● **取り組む課題**:
1. 与えられた文章の「ですよね。ありがたかった。」から下へ「でやっていることなんですね。」までをすべて、一字も変えずに書き写してください。
2. 与えられた文章の一文「実際、加速器もちょっと見学させていただいて、めちゃくちゃ楽しかったんですけども。」を英語に訳すこと。

● **与えられた文章**:
-
-
スピーカー 1
今回のゲストは、高エネルギー加速器研究機構、KEKの素粒子原子核研究所理論センター長の橋本翔司先生です。よろしくお願いします。
スピーカー 2
こんにちは。よろしくお願いします。
スピーカー 1
よろしくお願いします。
実はKEKコラボ、この番組2回目でして。
スピーカー 2
そうらしいですね。
スピーカー 1
そうですね。しかもあれですよね、一度KEKの本番にも伺ったので、それ合わせると3回目ですよね。
そうですね。実際、加速器もちょっと見学させていただいて、めちゃくちゃ楽しかったんですけども。
ですよね。ありがたかった。
スピーカー 2
いらしていただいたんですね。
そうですね。
この茨城の田舎になれない、だだぴろいところで。
つくば。
スピーカー 1
すごい巨大な施設の一部をちょっと見させていただいたんですけど、そこの素粒子原子核研究所っていうところの理論センター長ということで、
橋本先生がどういうことをされているのかなというのを最初に簡単に自己紹介的に聞いてみてもいいですか。
スピーカー 2
そうですね。私たちの研究所は、おっしゃってたように加速器の実験をするところなんですけど、そこに理論センターっていうのがあって、
素粒子や宇宙の理論のことを考えている人たちが十数人、もっとかな、いるんですけど、実験はもちろん、実験があってこそ私たちは新しいことを探ることができるんだけど、
でもその実験で得られた情報をどう組み合わせて宇宙のこと、素粒子のことを理解しようかっていうのを考える、そういう役割の人たちがいて、それが私たちのいるところ、理論センターでやっていることなんですね。

● **データ欄**:

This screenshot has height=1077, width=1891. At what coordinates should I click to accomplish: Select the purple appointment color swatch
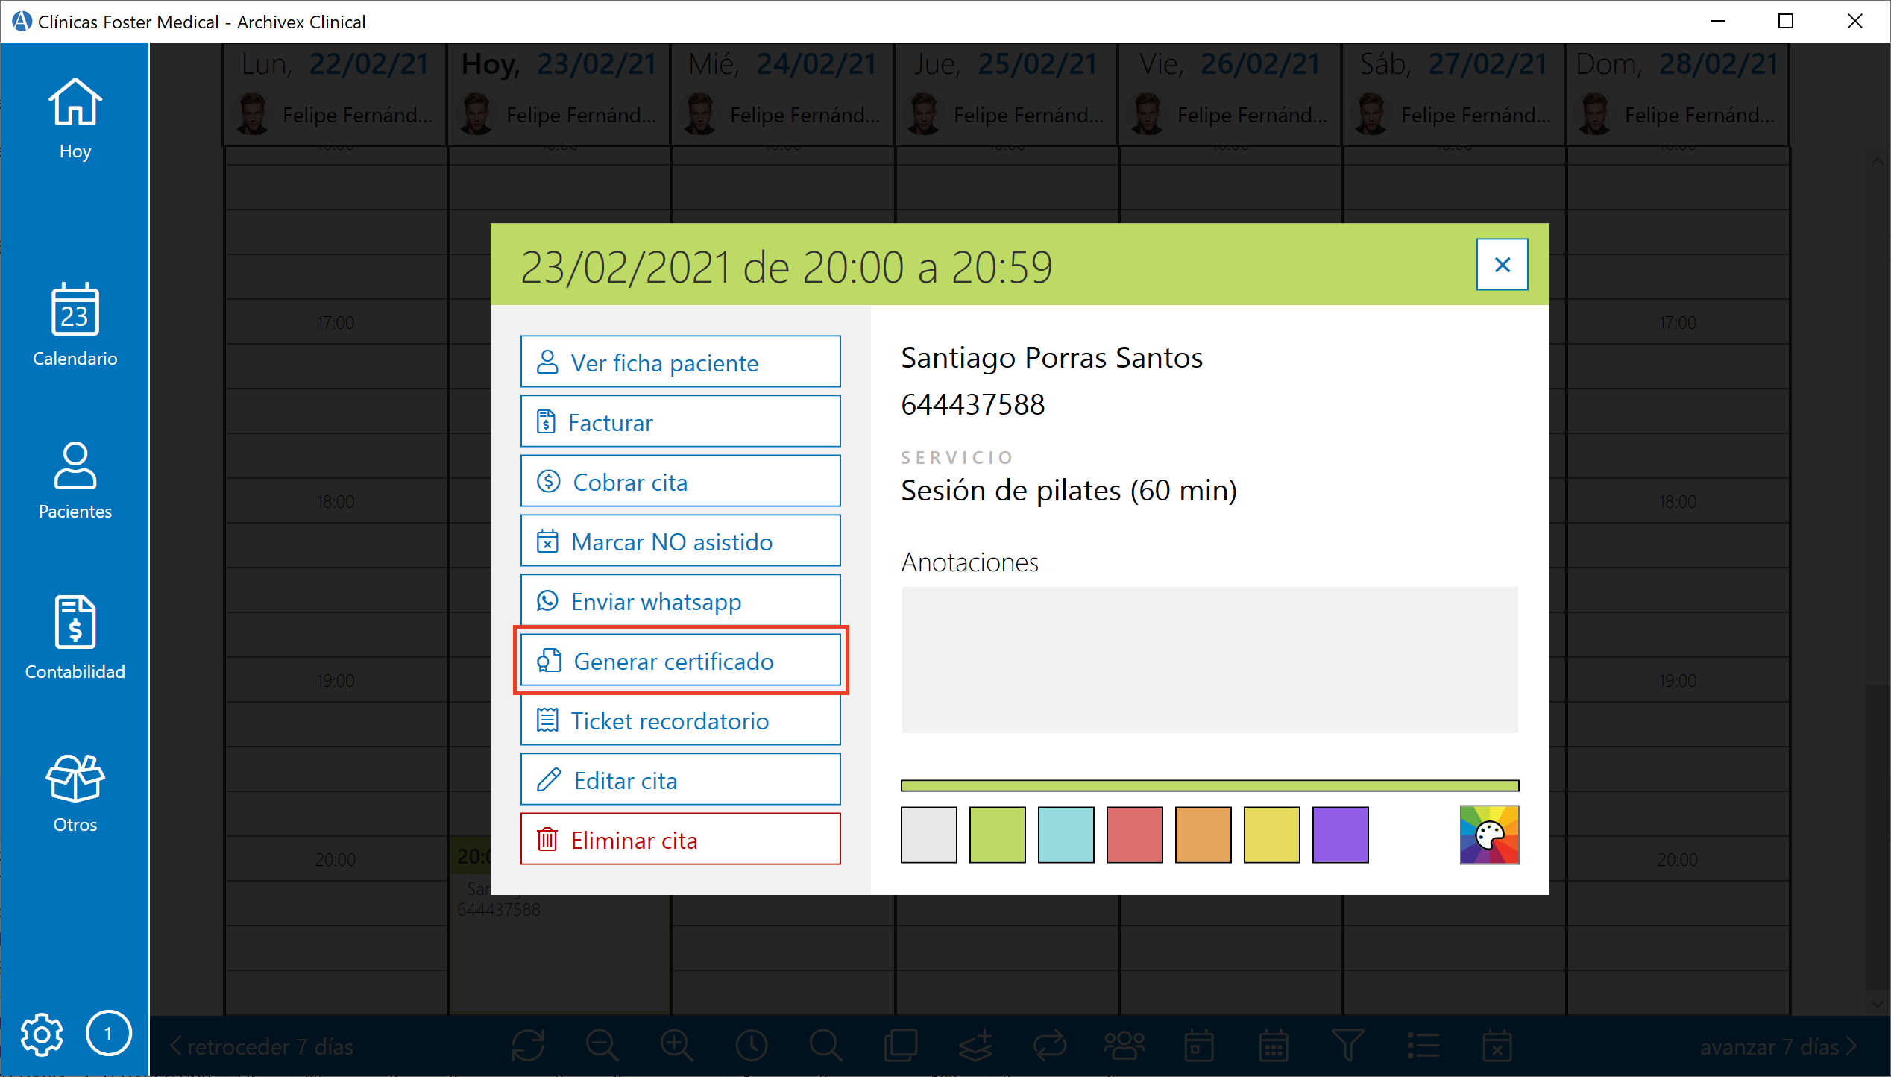1340,835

● **各課題の解答**:
1.
ですよね。ありがたかった。
スピーカー 2
いらしていただいたんですね。
そうですね。
この茨城の田舎になれない、だだぴろいところで。
つくば。
スピーカー 1
すごい巨大な施設の一部をちょっと見させていただいたんですけど、そこの素粒子原子核研究所っていうところの理論センター長ということで、
橋本先生がどういうことをされているのかなというのを最初に簡単に自己紹介的に聞いてみてもいいですか。
スピーカー 2
そうですね。私たちの研究所は、おっしゃってたように加速器の実験をするところなんですけど、そこに理論センターっていうのがあって、
素粒子や宇宙の理論のことを考えている人たちが十数人、もっとかな、いるんですけど、実験はもちろん、実験があってこそ私たちは新しいことを探ることができるんだけど、
でもその実験で得られた情報をどう組み合わせて宇宙のこと、素粒子のことを理解しようかっていうのを考える、そういう役割の人たちがいて、それが私たちのいるところ、理論センターでやっていることなんですね。

2. In fact, we were also able to tour the accelerator a little, and it was incredibly fun.